Instructions to follow -> Recast every line of the items below as a Markdown table with the columns Row and Line, numbering each row and leaving out blank lines.

Data ->
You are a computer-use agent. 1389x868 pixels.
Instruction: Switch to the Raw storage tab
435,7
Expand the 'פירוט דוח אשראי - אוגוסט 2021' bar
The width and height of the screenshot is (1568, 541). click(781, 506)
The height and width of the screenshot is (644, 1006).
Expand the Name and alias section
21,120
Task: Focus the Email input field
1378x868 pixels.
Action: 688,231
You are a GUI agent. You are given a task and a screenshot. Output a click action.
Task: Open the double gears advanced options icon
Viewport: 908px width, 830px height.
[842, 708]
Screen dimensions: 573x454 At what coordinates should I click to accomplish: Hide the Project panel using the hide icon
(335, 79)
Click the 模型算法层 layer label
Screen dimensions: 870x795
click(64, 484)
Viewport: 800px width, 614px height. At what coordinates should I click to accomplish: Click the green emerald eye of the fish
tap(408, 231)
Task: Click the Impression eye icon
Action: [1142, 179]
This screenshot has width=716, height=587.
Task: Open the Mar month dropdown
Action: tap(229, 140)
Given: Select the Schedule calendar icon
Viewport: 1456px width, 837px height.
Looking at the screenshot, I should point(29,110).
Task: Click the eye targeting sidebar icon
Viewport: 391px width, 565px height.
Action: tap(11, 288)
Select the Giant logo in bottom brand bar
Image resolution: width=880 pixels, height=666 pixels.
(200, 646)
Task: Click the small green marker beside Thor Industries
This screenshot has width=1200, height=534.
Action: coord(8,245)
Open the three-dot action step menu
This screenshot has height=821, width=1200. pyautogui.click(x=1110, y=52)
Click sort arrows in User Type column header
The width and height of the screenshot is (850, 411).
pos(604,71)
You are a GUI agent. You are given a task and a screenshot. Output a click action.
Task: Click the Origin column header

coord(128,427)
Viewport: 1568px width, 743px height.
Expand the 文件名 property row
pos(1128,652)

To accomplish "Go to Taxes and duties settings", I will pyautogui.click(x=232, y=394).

Solved problem ->
| Row | Line |
|---|---|
| 1 | You are a computer-use agent. 1389x868 pixels. |
| 2 | Instruction: Switch to the Raw storage tab |
| 3 | 435,7 |
| 4 | Expand the 'פירוט דוח אשראי - אוגוסט 2021' bar |
| 5 | The width and height of the screenshot is (1568, 541). click(781, 506) |
| 6 | The height and width of the screenshot is (644, 1006). |
| 7 | Expand the Name and alias section |
| 8 | 21,120 |
| 9 | Task: Focus the Email input field |
| 10 | 1378x868 pixels. |
| 11 | Action: 688,231 |
| 12 | You are a GUI agent. You are given a task and a screenshot. Output a click action. |
| 13 | Task: Open the double gears advanced options icon |
| 14 | Viewport: 908px width, 830px height. |
| 15 | [842, 708] |
| 16 | Screen dimensions: 573x454 At what coordinates should I click to accomplish: Hide the Project panel using the hide icon |
| 17 | (335, 79) |
| 18 | Click the 模型算法层 layer label |
| 19 | Screen dimensions: 870x795 |
| 20 | click(64, 484) |
| 21 | Viewport: 800px width, 614px height. At what coordinates should I click to accomplish: Click the green emerald eye of the fish |
| 22 | tap(408, 231) |
| 23 | Task: Click the Impression eye icon |
| 24 | Action: [1142, 179] |
| 25 | This screenshot has width=716, height=587. |
| 26 | Task: Open the Mar month dropdown |
| 27 | Action: tap(229, 140) |
| 28 | Given: Select the Schedule calendar icon |
| 29 | Viewport: 1456px width, 837px height. |
| 30 | Looking at the screenshot, I should point(29,110). |
| 31 | Task: Click the eye targeting sidebar icon |
| 32 | Viewport: 391px width, 565px height. |
| 33 | Action: tap(11, 288) |
| 34 | Select the Giant logo in bottom brand bar |
| 35 | Image resolution: width=880 pixels, height=666 pixels. |
| 36 | (200, 646) |
| 37 | Task: Click the small green marker beside Thor Industries |
| 38 | This screenshot has width=1200, height=534. |
| 39 | Action: coord(8,245) |
| 40 | Open the three-dot action step menu |
| 41 | This screenshot has height=821, width=1200. pyautogui.click(x=1110, y=52) |
| 42 | Click sort arrows in User Type column header |
| 43 | The width and height of the screenshot is (850, 411). |
| 44 | pos(604,71) |
| 45 | You are a GUI agent. You are given a task and a screenshot. Output a click action. |
| 46 | Task: Click the Origin column header |
| 47 | coord(128,427) |
| 48 | Viewport: 1568px width, 743px height. |
| 49 | Expand the 文件名 property row |
| 50 | pos(1128,652) |
| 51 | To accomplish "Go to Taxes and duties settings", I will pyautogui.click(x=232, y=394). |